There’s no question that the current situation surrounding the Stop Online Piracy Act (SOPA) currently foundering in the U.S. House of Representatives, and the similarlystalled Protect IP Act (PIPA) in the U.S. Senate, is a mess. While both bills seem to have little chance of passage in the current Congress, especially now that theWhite House has announced its opposition, the fact is that they will probably come back to life later.
This likelihood of a return isn’t lost on the Internet community. The highly popularWikipedia free online encyclopedia plans to go dark on Jan. 18, along with Reddit.com and some other sites. The idea is to make their lack of availability obvious to Congress and to voters. Sadly, these protest outages, while sort of dramatic, aren’t likely to affect the course of the legislation. What needs to be done is to find another way to solve the apparent problem of online piracy.
Unfortunately, this is one of those situations in which there are at least two sides, and neither is apparently willing to give an inch. Many Internet activists don’t want to change the way business is done now, while most of the recording industry would rather kill the Internet than take any chance that someone might steal a song. Both sides are wrong.
The entertainment media industry, which includes groups such as the Motion Picture Association of America (MPAA) and the Recording Industry Association of America (RIAA), has opposed virtually every technical innovation that has the potential of affecting its vested interests.
These are the same people who tried to stop compact discs; they tried to kill video cassette recorders, DVDs, MP3s, Internet music sales and iPods. This is an industry governed by fear, the total failure to understand any technology more advanced than Edison’s wax cylinders and a refusal to acknowledge that their industry can profit from the technology.
The motion picture and recording industries have made vast fortunes when these technologies appeared despite their opposition. CD sales far exceeded the sales of vinyl records. Digital music sales through iTunes and Amazon have made selling music more profitable (there’s no manufacturing cost, after all). And there’s nothing about sharing music through the Internet that’s likely to cost the recording industry millions of dollars, assuming it’s handled properly and the industry approaches it as a way to make money by attracting more customers.

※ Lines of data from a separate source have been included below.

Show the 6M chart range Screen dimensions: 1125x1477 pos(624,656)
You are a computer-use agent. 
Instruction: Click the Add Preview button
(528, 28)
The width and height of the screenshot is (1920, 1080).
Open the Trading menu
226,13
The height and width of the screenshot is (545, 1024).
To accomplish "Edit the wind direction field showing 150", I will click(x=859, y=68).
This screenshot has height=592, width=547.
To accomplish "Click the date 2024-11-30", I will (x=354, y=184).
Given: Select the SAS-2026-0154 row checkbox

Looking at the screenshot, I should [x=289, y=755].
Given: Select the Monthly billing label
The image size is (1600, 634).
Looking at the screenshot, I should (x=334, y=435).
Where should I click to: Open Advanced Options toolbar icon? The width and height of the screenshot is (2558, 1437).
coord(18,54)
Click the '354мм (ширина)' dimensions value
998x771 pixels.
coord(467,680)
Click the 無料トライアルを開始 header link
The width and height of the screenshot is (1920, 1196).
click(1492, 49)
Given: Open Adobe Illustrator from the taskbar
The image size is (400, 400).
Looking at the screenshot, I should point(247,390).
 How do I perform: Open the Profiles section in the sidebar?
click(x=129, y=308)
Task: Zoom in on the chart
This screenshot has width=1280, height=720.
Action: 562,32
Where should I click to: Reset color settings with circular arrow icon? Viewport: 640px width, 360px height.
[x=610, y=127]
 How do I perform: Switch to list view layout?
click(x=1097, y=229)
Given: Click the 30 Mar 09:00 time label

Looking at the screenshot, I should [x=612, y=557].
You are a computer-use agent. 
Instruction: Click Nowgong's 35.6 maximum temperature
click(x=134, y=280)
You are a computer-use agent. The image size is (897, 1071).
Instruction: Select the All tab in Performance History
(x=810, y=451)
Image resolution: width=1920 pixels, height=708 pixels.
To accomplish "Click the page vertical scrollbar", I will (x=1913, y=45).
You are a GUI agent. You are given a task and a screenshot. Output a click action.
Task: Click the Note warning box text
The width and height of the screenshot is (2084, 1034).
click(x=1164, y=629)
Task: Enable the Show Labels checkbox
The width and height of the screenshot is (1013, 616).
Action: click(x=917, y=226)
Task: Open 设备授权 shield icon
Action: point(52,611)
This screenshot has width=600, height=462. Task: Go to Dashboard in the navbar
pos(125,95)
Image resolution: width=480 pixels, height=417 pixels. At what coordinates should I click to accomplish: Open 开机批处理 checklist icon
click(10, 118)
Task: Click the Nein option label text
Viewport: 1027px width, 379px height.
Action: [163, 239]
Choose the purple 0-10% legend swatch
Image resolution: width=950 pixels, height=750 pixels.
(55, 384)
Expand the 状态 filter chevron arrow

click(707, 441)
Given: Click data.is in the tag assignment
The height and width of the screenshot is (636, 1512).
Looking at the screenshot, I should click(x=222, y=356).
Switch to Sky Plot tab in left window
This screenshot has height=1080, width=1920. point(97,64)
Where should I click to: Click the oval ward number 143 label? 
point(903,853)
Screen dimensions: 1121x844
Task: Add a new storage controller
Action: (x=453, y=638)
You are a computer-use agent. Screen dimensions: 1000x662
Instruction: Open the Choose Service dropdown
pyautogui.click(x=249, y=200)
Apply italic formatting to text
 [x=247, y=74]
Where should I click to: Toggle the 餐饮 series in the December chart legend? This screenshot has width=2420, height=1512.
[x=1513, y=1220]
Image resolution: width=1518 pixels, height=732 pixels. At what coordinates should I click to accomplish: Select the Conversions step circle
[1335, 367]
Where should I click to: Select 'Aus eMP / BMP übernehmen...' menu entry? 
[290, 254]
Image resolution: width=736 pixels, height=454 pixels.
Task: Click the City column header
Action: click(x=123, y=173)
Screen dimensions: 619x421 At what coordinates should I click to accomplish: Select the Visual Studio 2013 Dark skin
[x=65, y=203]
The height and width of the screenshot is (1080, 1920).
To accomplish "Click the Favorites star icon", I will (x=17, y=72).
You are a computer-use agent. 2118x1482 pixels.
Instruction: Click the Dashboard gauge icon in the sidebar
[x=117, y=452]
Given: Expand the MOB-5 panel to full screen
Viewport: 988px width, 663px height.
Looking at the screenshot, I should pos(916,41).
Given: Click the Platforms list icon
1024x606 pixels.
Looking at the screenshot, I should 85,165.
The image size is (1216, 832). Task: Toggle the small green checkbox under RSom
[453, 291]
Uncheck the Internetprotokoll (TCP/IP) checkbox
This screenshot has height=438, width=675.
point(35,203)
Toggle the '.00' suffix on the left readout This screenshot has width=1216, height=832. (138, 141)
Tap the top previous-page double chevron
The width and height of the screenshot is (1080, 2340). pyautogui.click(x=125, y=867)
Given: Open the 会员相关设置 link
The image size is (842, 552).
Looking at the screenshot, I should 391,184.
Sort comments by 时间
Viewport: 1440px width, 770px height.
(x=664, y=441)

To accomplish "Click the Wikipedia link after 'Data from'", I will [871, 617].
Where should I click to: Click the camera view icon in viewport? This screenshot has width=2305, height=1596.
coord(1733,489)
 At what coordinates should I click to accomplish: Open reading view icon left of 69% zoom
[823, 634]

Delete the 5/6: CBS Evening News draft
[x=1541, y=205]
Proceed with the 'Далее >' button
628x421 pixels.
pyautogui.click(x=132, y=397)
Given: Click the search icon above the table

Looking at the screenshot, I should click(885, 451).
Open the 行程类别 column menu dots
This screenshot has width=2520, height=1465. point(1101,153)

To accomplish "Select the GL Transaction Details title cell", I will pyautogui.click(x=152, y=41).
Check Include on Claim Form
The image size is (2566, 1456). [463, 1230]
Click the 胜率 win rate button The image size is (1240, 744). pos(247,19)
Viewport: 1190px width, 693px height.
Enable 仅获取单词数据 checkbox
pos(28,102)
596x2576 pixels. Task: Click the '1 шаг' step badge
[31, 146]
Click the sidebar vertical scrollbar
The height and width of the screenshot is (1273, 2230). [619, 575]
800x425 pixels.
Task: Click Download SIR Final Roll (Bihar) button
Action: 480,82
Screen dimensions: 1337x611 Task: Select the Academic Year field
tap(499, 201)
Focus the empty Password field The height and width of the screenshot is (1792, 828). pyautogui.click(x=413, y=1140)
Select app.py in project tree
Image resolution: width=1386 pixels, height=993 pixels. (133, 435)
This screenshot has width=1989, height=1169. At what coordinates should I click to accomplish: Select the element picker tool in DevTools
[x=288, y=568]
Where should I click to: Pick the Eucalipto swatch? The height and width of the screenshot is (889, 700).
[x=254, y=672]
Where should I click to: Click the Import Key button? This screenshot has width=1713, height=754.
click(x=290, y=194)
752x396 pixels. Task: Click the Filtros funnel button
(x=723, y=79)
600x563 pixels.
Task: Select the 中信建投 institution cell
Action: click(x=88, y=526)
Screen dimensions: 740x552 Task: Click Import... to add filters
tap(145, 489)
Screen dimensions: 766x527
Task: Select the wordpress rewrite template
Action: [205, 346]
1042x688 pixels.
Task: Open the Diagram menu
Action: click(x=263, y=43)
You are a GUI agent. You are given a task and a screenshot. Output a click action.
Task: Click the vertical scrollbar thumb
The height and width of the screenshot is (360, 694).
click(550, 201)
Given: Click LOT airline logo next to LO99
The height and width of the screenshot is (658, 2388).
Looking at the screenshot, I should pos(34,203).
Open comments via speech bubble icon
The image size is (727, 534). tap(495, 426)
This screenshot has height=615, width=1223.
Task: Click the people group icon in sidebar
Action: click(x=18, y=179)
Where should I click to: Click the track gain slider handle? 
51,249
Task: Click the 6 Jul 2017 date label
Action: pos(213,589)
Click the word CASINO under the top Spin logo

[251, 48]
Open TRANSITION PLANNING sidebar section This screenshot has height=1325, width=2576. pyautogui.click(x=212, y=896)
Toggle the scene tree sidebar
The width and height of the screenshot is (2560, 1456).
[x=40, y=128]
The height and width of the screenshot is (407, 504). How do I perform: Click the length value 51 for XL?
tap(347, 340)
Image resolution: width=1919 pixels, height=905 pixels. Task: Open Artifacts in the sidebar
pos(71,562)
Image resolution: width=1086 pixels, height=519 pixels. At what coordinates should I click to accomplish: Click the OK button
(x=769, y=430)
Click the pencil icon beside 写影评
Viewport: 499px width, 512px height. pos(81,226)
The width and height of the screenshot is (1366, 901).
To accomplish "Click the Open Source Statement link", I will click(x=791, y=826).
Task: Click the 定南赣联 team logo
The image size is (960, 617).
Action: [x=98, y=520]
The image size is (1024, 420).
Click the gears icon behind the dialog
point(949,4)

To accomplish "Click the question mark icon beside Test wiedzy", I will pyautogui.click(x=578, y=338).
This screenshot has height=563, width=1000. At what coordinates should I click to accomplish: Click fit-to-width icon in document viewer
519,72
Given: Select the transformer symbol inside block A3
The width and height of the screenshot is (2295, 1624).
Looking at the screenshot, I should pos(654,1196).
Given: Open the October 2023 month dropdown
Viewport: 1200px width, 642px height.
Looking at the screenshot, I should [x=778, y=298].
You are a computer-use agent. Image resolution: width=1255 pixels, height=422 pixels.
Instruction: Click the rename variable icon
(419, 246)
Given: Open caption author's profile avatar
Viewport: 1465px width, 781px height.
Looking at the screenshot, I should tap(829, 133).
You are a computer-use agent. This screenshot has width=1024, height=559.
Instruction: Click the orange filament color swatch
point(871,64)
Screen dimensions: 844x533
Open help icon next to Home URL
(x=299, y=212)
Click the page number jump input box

On the other hand, the status quo isn’t working either. The recording industry has a point that the Internet is being used as a vehicle to steal music, movies and other intellectual property. Too many Internet sites turn a blind eye to overtly illegal activities either because they don’t care or perhaps because no reliable, technological mechanism exists to do anything about it. I know this from personal experience.
Recording Industry, Internet Leaders Must Find Common Ground
I’m a writer, and the work that appears in eWEEK and other places is my intellectual property. Every so often I find that someone has taken something I’ve written, repackaged it without permission and is selling it without paying me.
This is piracy just as much as downloading a movie or some music without permission or payment. When I find this, I pass the word along to the lawyers at eWEEK and let them handle it. But for things I write that don’t appear in eWEEK, such as scanned copies of my last book, there are no clear solutions.
What I don’t have and what the recording companies don’t have is some reasonably straightforward means to take action against people who steal intellectual property. This could mean a law enforcement agency that is charged with fighting piracy (don’t believe those FBI warnings you see on movies-that agency is far too busy fighting terrorists to take much time with stolen intellectual property unless you happen to be stealing IP on a grand scale). So there really does need to be a solution, but dismantling the Internet isn’t the way to do it.
But maybe by working together, the Internet community and the companies interested in fighting piracy can develop a way to fight piracy effectively without the draconian measures in the proposed SOPA and PIPA laws. For example, tampering with DNS is not only stupid, but the proposed means of doing it would prevent DNSSEC from working, and we need DNSSEC a lot worse than we need to have the recording industry become even richer. It could also open a lot of doors to other fraudulent activity as users search for ways to avoid crippled DNS servers or bogus search results.
The U.S. and global economies depend on a fully functioning Internet. Letting the recording industry tear down a key part of the economy because of its fear of technology should be a non-starter. But perhaps the search engine providers, ISPs and other critical Internet providers can find a way to keep tabs on illegal activities without interfering with legitimate use. Perhaps an intellectual property treaty that really takes the Internet into account needs to be proposed as a way to get a handle on international piracy.
What we really need is the active participation of the leaders of the Internet community to propose workable solutions that recognize the legitimate rights of intellectual property owners, while also ensuring that the Internet itself doesn’t get compromised. SOPA and PIPA aren’t the answer, but neither is going dark for a day. The answer is in finding common ground and building a solution there.